_EXERCISE REQUIREMENTS_
Return every line that begins with the line containing "Where should I" and continues through the line containing "coord(111,60)", with both of those lines included, reproduced without alteration. Omit the pictures from your answer.

_TASK INPUTS_
• • • • •

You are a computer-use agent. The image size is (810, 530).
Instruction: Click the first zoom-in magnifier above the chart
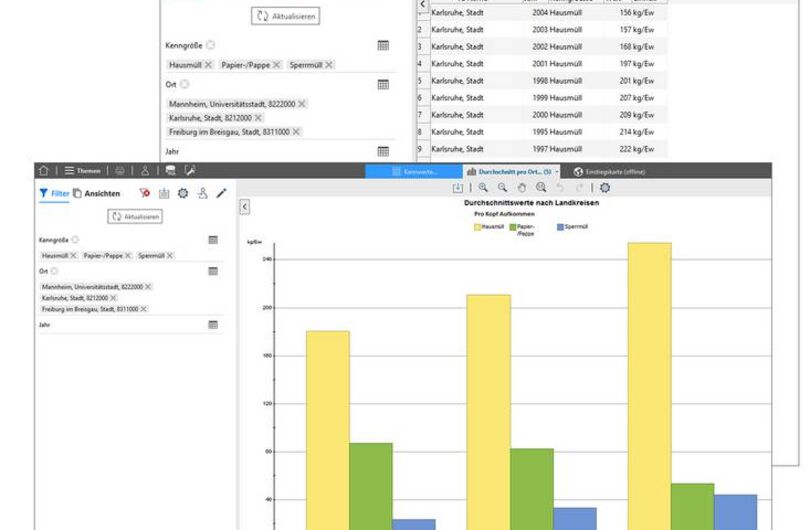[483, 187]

• • • • •

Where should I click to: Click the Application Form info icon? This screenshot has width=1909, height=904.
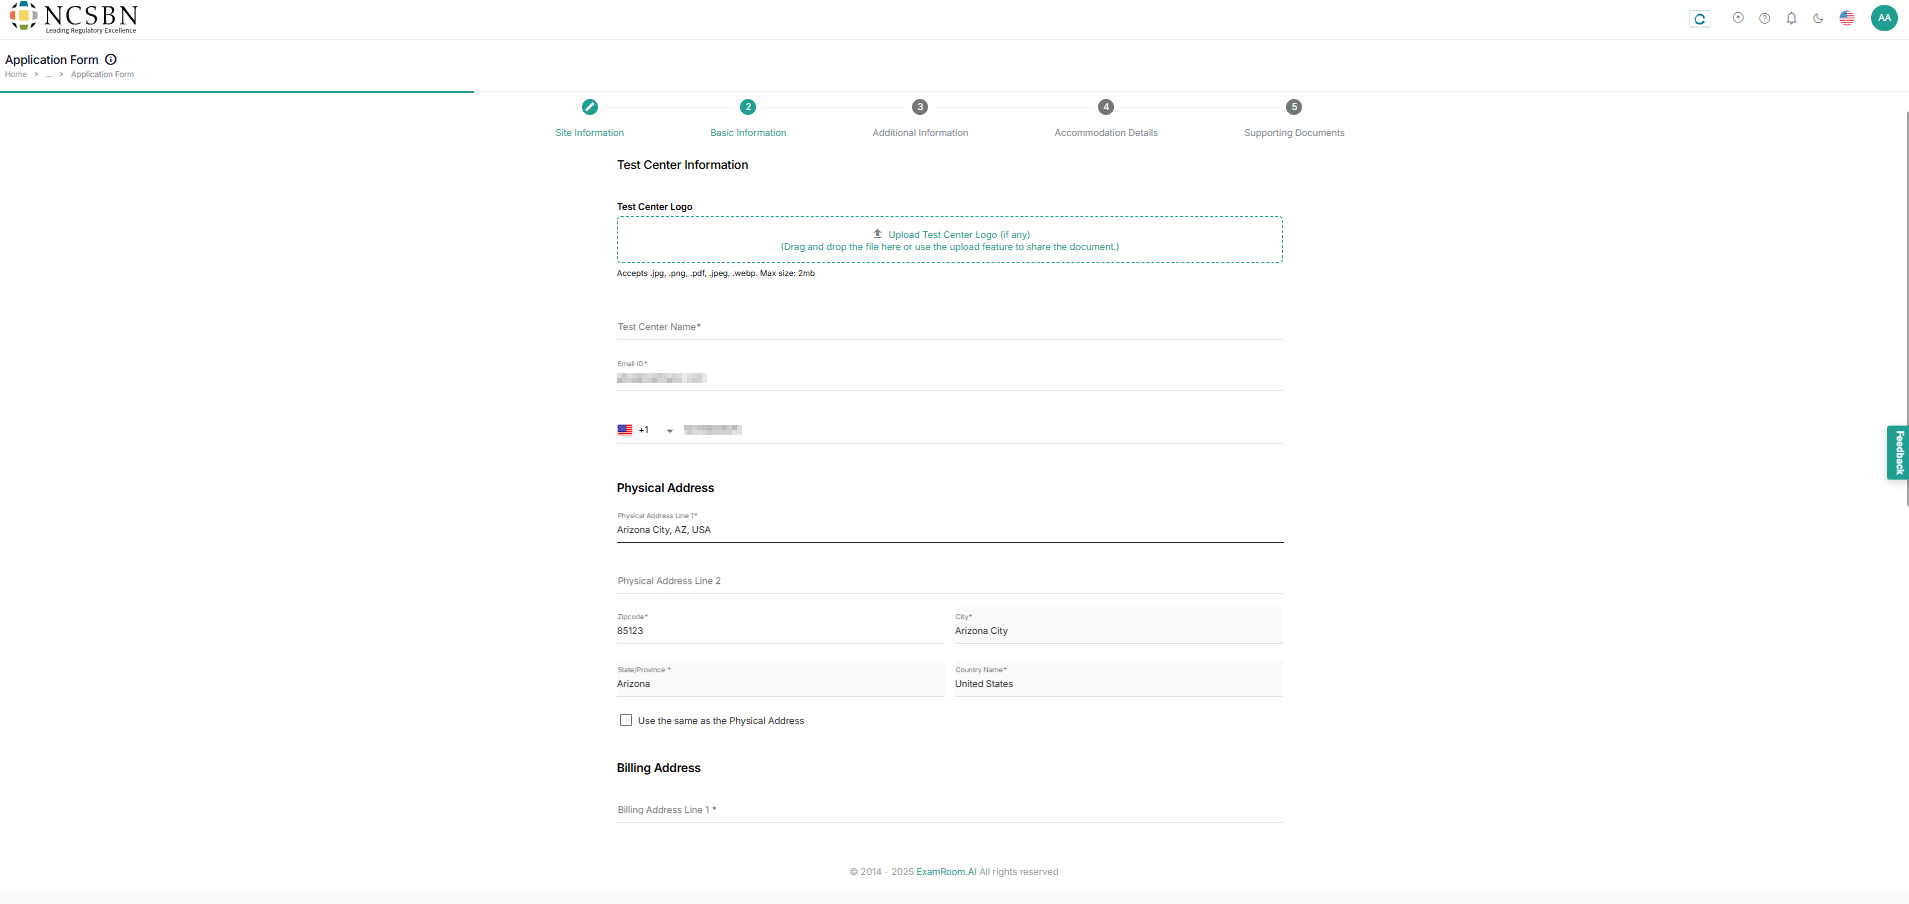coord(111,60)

• • • • •

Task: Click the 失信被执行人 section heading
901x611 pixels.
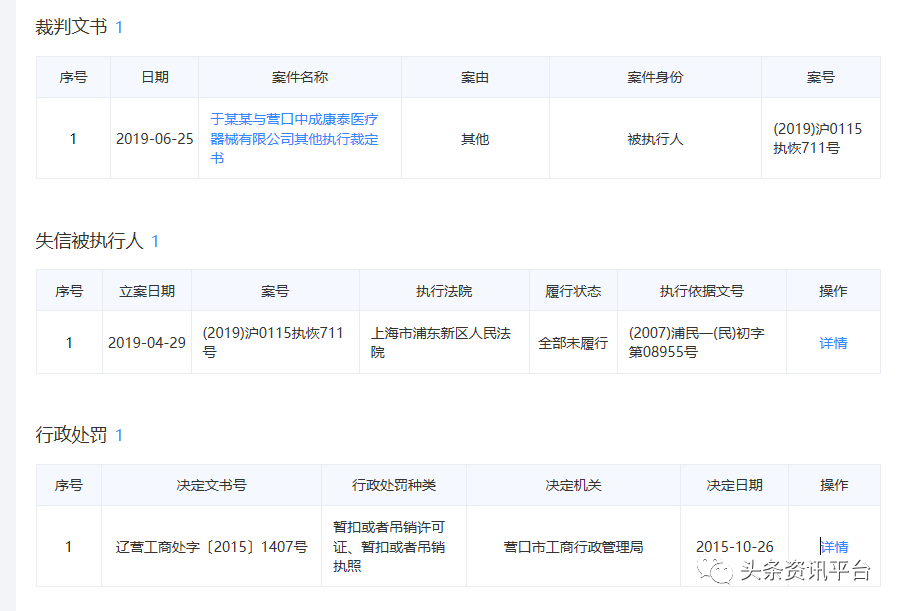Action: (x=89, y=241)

• • • • •

_WRITTEN RESPONSE_
Where should I click to: Click the Application Form info icon? This screenshot has width=1909, height=904.
coord(111,60)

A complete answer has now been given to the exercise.